校長室から『子どもの対応能力を活かし、その先の授業を目指して~新しい学習のカタチの模索~』
オンライン授業をしていて、私と子ども達とで格段の違いを見せつけられることがあります。それは、タブレット操作の能力です。私のオンライン授業での指導能力は低く、9月当初、眠っていた過去の遺品であるホワイトボードを取り出し、マーカーを買いそろえ、画面越しに説明をする授業をしていました。まさに、教室でする授業をそのままオンラインでする感じでした。もちろん、動画教材の画面共有のかけ方ぐらいは知っており、教室の授業との違いと言えば、せいぜい動画を提示するぐらいでした。
そして、先生方の授業参観をオンライン上でしていくと、それぞれ工夫された授業を見ることができました。そのうちの一つを参考にして、最近は教科書を画面提示し、タッチペンで線を引いたり、書き込みをしたりして、より分かりやすい授業ができるようになりました。ただ、教師が一方的に教授する授業では、どんなICT機器を使ったとしても、明治時代から続く授業形態からは抜け出せていないように感じます。
一方、子ども達はどうかというと、トライ&エラーで、いろんな操作を試しているのでしょう。2年生の子は、あっという間にノートの写真を撮る技術を習得し、先日は、授業後に「校長先生へ。昨日の五時間目は、充電がずっと切れて、書写のかん字見せれなかったのでクラスルームにはっときました。」とメッセージ付きで、ノートの画像を送ってくれていました。子どものICT機器の対応能力はとても高く、日本で情報端末が導入された2020年には、多くの先生が「操作について、逆に子ども達から教わることが多い」と言っていました。この子どもの情報機器に対する対応能力は、大いに利用すべきことであり、活かしきれていない実状を痛感しております。
国は、“Society 5.0”という言葉を使って、未来社会への移行を目指しています。狩猟社会(Society 1.0)、農耕社会(Society 2.0)、工業社会(Society 3.0)、情報社会(Society 4.0)のその先の未来社会です。
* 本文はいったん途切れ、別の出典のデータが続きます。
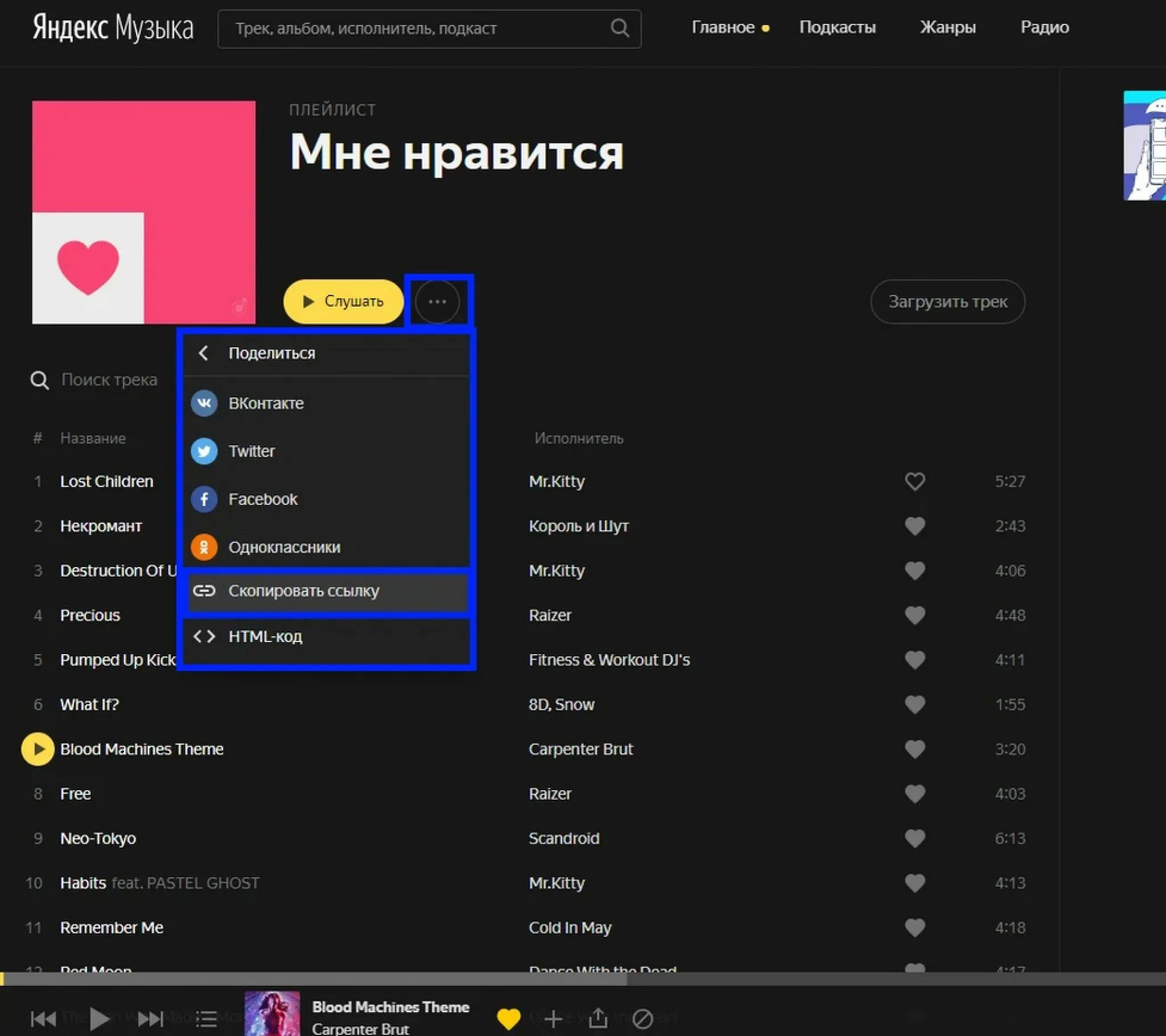Screen dimensions: 1166x1036
Task: Click the Слушать play button
Action: click(x=344, y=301)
一方、学校教育は“Society 4.0”についていけているでしょうか。先に挙げた、子どもの能力は“Society 4.0”に対応しています。写真を撮り、要求していない先生にも画像送信して、学びを繋げようとしています。しかしながら、先生が指示しないと学びが止まってしまう今の多くの子ども達の実情は、我々学校が創ってしまっているのだと強く思います。
3年生の算数では、先生が指示することなく、自ら学んでいく授業を目指し、自ら学習計画を立てる“自由進度学習”に取り組んでいます。数と計算の領域では、上位学年の内容まで学習していました。最近は、「日本にする○○君がテヘランに帰ってきてから一緒に勉強したいので、先の学習はおいときます」と言うこともあり、3年生なりに“友達と学ぶ”という視点も、自由進度学習の要素として入れていることに驚きました。私が子どもから学ばせてもらいました。また、9月からeライブラリをタブレットに入れたのも、子ども達が先生の指示なく自ら学ぶ姿勢を創っていく仕掛けの一つです。
全国の学校では、自由進度学習などはとっくの昔の話で、学年の枠を取っ払った授業をしたり、子ども達自身が自らの時間割をつくったりする学校が出てきています。今はまだ突出した取り組みのように見えてしまいますが、いずれ形を変えながらも主流になるのではないかと想像します。
“Society 5.0”がやってくる前に、“Society 4.0(情報社会)”に応じた授業改善を図らなければならないと感じています。自戒も込めて。
【参考資料】内閣府HP『Society 5.0とは』
テヘラン日本人学校で学ぶ子ども達へ
まなびは、じぶんからうごいてこそ、ちからになります。そんなこがふえていることを、とてもうれしくおもいます。